“La pace mondiale non potrà essere salvaguardata se non con sforzi creativi, proporzionali ai pericoli che la minacciano.”
Questo affermava Robert Schuman, Ministro degli esteri francese, a Parigi il 9 maggio 1950 lanciando, in collaborazione con il consigliere Jean Monnet, l’apparentemente utopistica idea di una Comunità europea del carbone e dell’acciaio che ponesse fine ai drammatici scontri che avevano portato alla tragedia della Seconda guerra mondiale.
Poche righe di una dichiarazione, poche parole che contengono una idea grandiosa segnando una svolta epocale per i Paesi europei.
Mettere in comune la produzione del carbone e dell’acciaio avrebbe reso una guerra tra Francia e Germania “non solo impensabile, ma materialmente impossibile”.
Nel 1951, un anno dopo il discorso di Schuman, Francia, Germania occidentale, Italia, Paesi Bassi, Belgio e Lussemburgo davano così il via alla Comunità Europea del Carbone e dell’Acciaio, la CECA, la prima pietra di una costruzione istituzionale avveniristica, tuttora unica al mondo, che ha dato il via a decenni di pace, ma che ancora oggi, purtroppo, siamo costretti a difendere dagli attacchi violentissimi in atto.
“La fusione delle produzioni di carbone e di acciaio… cambierà il destino di queste regioni che per lungo tempo si sono dedicate alla fabbricazione di strumenti bellici di cui più costantemente sono state le vittime.”

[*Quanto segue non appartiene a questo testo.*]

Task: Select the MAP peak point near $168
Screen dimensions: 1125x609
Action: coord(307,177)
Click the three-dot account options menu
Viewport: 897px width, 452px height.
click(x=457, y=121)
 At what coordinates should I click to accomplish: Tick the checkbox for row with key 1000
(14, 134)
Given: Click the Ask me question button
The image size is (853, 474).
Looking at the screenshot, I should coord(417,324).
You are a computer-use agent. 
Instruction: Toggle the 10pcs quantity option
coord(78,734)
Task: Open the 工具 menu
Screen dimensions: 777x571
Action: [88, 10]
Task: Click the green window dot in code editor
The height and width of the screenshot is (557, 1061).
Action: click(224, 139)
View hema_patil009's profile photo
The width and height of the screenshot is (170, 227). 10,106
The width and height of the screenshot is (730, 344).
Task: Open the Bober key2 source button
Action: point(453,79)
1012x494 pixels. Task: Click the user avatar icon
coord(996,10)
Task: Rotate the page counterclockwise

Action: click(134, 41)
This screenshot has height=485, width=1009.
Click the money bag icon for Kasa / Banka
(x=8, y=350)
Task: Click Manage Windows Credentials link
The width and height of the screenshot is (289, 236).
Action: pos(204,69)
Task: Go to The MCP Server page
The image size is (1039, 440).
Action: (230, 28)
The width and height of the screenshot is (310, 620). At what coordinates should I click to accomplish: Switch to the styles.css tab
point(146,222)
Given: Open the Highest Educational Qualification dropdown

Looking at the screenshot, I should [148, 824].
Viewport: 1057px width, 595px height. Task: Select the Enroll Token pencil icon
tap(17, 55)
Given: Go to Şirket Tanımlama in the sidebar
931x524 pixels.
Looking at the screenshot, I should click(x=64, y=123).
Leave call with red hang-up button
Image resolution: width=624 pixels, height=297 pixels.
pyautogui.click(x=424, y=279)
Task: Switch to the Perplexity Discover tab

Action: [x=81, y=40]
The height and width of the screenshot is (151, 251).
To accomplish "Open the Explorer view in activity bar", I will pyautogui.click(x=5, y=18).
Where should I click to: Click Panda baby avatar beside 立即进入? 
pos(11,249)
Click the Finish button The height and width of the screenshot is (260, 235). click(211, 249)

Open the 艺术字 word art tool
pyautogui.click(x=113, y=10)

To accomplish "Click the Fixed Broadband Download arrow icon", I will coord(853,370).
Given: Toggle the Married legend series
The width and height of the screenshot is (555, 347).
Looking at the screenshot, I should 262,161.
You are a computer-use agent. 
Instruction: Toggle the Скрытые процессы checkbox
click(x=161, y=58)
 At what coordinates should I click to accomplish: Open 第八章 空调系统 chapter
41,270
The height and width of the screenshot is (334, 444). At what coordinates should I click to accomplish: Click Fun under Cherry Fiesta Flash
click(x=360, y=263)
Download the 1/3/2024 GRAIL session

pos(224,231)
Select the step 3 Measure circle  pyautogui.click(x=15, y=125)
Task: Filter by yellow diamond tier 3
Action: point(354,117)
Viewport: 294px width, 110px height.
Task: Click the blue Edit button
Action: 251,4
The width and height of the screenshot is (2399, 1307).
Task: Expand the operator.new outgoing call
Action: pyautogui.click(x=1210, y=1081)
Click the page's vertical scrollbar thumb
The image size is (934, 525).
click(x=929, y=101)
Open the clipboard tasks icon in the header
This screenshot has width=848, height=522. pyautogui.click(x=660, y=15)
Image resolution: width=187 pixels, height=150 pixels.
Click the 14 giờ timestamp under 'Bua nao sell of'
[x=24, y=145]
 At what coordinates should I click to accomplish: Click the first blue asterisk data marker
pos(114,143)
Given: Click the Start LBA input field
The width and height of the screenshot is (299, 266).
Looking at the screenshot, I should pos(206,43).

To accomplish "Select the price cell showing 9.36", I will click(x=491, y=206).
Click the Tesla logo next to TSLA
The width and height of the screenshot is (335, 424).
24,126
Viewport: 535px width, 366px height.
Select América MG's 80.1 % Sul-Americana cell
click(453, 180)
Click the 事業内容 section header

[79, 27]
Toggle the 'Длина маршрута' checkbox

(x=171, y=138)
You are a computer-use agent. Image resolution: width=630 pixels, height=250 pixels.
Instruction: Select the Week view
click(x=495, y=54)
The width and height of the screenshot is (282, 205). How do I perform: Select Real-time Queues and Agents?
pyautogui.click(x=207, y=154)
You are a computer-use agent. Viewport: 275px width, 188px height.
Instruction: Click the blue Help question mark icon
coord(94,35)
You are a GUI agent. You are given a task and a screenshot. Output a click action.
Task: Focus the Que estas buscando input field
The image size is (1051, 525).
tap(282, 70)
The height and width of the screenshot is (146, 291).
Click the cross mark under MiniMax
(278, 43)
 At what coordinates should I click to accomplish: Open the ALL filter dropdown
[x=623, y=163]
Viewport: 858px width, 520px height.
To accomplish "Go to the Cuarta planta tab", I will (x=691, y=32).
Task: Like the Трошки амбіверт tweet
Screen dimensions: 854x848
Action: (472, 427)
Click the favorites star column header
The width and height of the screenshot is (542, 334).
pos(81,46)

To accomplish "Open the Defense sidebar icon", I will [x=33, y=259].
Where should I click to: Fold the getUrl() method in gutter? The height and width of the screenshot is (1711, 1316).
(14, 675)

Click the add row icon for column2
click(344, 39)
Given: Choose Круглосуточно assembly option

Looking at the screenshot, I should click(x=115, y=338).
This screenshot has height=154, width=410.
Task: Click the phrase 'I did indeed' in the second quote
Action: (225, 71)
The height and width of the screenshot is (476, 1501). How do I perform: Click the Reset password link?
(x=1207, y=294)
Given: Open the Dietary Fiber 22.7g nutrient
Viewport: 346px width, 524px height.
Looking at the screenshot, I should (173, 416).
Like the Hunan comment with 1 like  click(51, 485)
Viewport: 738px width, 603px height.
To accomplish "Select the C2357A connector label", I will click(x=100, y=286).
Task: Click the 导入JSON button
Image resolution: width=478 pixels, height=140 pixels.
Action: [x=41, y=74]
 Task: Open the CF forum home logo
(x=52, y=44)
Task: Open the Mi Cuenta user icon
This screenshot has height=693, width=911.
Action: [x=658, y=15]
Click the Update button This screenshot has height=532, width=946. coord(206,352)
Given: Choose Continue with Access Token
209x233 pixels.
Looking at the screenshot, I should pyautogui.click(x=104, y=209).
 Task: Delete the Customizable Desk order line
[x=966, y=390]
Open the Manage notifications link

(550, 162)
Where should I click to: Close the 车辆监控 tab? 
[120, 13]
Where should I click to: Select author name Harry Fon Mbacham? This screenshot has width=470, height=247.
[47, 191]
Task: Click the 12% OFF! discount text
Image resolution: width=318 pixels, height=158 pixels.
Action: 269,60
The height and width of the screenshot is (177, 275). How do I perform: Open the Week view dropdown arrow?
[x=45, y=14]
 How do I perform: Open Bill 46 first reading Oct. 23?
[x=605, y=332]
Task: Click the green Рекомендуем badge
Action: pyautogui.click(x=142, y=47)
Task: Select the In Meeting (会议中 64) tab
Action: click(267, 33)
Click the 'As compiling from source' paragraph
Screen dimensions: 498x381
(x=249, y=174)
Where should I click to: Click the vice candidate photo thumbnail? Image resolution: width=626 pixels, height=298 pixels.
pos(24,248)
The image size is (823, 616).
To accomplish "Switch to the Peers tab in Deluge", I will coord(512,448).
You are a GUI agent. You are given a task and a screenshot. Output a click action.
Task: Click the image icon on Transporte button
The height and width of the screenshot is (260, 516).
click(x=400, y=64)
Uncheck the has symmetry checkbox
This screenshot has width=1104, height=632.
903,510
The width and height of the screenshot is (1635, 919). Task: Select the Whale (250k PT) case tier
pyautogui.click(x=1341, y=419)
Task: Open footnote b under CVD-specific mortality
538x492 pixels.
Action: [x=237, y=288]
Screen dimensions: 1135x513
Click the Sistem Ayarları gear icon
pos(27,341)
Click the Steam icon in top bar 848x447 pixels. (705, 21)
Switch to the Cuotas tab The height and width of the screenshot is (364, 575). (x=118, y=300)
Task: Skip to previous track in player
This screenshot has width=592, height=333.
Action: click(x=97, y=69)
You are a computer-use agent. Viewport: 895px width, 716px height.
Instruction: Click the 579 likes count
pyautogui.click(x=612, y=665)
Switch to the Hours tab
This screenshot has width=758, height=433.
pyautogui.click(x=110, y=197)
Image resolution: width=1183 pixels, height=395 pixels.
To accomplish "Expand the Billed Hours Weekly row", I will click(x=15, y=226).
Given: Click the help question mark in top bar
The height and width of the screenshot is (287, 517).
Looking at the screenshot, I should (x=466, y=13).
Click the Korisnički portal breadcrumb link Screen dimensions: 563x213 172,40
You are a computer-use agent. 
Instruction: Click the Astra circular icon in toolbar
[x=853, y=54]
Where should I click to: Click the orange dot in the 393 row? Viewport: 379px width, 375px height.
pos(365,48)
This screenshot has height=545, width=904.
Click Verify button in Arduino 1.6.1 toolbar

L’idea di Schuman è prepotentemente lungimirante:
“La solidarietà di produzione in tal modo realizzata farà sì che una qualsiasi guerra tra la Francia e la Germania diventi non solo impensabile, ma materialmente impossibile. La creazione di questa potente unità di produzione, aperta a tutti i paesi che vorranno aderirvi e intesa a fornire a tutti i paesi in essa riuniti gli elementi di base della produzione industriale a condizioni uguali, getterà le fondamenta reali della loro unificazione economica.
Questa produzione sarà offerta al mondo intero senza distinzione né esclusione per contribuire al rialzo del livello di vita e al progresso delle opere di pace. Se potrà contare su un rafforzamento dei mezzi, l’Europa sarà in grado di proseguire nella realizzazione di uno dei suoi compiti essenziali: lo sviluppo del continente africano. Sarà così effettuata, rapidamente e con mezzi semplici, la fusione di interessi necessari all’instaurazione di una comunità economica e si introdurrà il fermento di una comunità più profonda tra paesi lungamente contrapposti da sanguinose scissioni.”
Questa è l’origine della ricorrenza della Giornata dell’Europa, che si celebra il 9 maggio, la data che segna una idea di pace e di unità in Europa rifiutando la possibilità che i lutti e la tragedia della guerra mondiale si ripetesse nuovamente.
La Festa dell’Europa fu sancita a Milano nel 1985 dai capi di Stato e di governo anche per ricordare la data del giorno successivo alla firma della capitolazione nazista. Prima del 1985 la Festa ricorreva infatti il 5 maggio, data della costituzione del Consiglio d’Europa nel 1949.
Dal famosissimo discorso di Schuman mattone dopo mattone ha avuto inizio la costruzione dell’Europa comunitaria, l’unione di Paesi più ricca, ma anche più solida di libertà, diritti, valori, democrazia rispetto a qualunque altra area del mondo.
Oggi, a poca distanza da noi, la guerra in Ucraina conta più di 21.000 vittime civili, più di 8.000 morti e 13.000 feriti, oltre 8 milioni di sfollati, circa 5 milioni di bambini e adolescenti privati del diritto a un’istruzione regolare, oltre 14,5 milioni di personerimaste senza assistenza sanitaria.
Pensiamoci, prima di dire che l’Unione europea è una costruzione sbagliata.
Robert Schuman guardava lontano. Con una capacità prospettica su cui dobbiamo ancora riflettere a lungo, e aggiungeva “La pace mondiale non potrà essere salvaguardata se non con sforzi creativi, proporzionali ai pericoli che la minacciano.”
“L’Europa non potrà farsi in una sola volta, né sarà costruita tutta insieme; essa sorgerà da realizzazioni concrete che creino anzitutto una solidarietà di fatto.” Significa che il cammino è ancora lungo ma che non dobbiamo e non possiamo interromperlo. Ce ne dimentichiamo troppo spesso, rischiando di far vacillare la speranza di pace non soltanto per noi europei, ma forse per l’umanità intera.